# [Raw data]
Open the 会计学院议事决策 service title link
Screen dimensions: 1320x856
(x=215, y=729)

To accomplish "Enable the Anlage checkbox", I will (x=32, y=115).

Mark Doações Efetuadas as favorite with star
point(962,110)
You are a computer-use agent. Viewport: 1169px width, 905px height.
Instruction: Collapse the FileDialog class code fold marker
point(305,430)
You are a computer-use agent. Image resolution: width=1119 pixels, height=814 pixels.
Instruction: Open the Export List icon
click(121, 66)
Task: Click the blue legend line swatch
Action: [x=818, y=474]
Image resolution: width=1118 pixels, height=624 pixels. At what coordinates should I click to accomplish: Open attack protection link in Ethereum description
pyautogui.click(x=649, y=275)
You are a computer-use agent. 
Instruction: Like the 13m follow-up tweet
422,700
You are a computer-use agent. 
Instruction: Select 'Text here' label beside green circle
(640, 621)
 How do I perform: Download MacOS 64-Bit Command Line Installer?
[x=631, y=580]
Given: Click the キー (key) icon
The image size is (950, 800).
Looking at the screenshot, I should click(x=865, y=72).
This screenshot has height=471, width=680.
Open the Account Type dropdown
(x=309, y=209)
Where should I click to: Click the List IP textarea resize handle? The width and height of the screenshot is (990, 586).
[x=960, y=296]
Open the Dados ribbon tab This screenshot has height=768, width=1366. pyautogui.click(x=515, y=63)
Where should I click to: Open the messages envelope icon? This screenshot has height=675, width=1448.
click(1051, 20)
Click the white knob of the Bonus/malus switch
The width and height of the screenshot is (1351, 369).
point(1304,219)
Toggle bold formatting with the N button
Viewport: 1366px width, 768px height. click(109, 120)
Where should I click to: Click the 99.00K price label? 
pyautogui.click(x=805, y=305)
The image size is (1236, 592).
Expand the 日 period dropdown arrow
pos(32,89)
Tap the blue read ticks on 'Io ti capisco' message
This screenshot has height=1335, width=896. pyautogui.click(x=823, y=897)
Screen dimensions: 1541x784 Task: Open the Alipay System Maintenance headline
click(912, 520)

# [Directions for this task]
Check the listing above for lines containing the string "agent", and copy each one.

# [Expected answer]
You are a computer-use agent. Viewport: 1169px width, 905px height.
You are a computer-use agent. Image resolution: width=1119 pixels, height=814 pixels.
You are a computer-use agent. 
You are a computer-use agent. 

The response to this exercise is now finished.